Toyin Ojih Odutola

Jack Shainman Gallery | West 20th Street
513 West 20th Street
December 11, 2015–January 30, 2016

Toyin Ojih Odutola, The Guilt of Looking, 2014, graphite pencil on black board, 20 x 30”.

When Toyin Ojih Odutola began consistently showing work in New York five years ago, one could not but be struck by the maturity of her approach—portrait drawing at the scale of painting and with the tonal density of a photograph. Her figures are on the surface black, but she depicts them on a sub- or extradermal level, as a sinewy interlacing of hair or musculature. This show demonstrates new possibilities within this framework, as Ojih Odutola continues to expand her scale, materials, and emotional register.

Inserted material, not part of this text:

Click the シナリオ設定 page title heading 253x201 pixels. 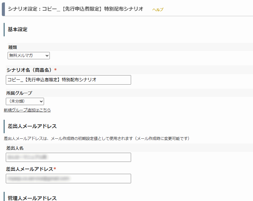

A grid of modestly sized portraits at the front of the gallery will appeal to many, but the real gems here are pieces that intensify Ojih Odutola’s play of tonal contrast. The drawings Study of Aldo I and Study of Aldo II, both 2015, play with inverted value by making routine figural sketches into rich studies in tone and density, electrified by her use of white charcoal. Similarly, the smaller portrait The Guilt of Looking, 2014, uses an extreme economy of means—pencil—and produces not just verisimilitude but an uncanny aura around the figure’s coiffure and cashmere sweater. Viewing it conjures the strange light of a photogram or X-ray.

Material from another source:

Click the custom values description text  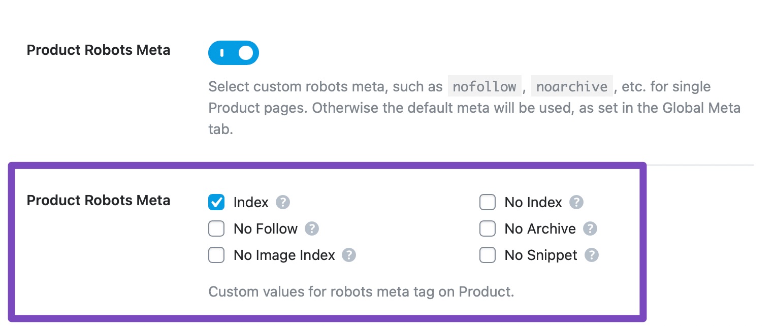[361, 291]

Elsewhere, the beauty typical of the artist’s figures gives way to a more menacing and spectral cast: With their piercing kaolin tones, the subject’s eyes in Soil Erosion, 2015, are at once transfixing and wraithlike; similarly, in Quality Control, also 2015, musculature is rendered gelid and orphic, as luminescent washes of cool blues and purples. Race seems suspended here, but that may be incidental—Ojih Odutola’s stunning formalism transports the viewer to invisible somatic topographies beneath and beyond the flesh.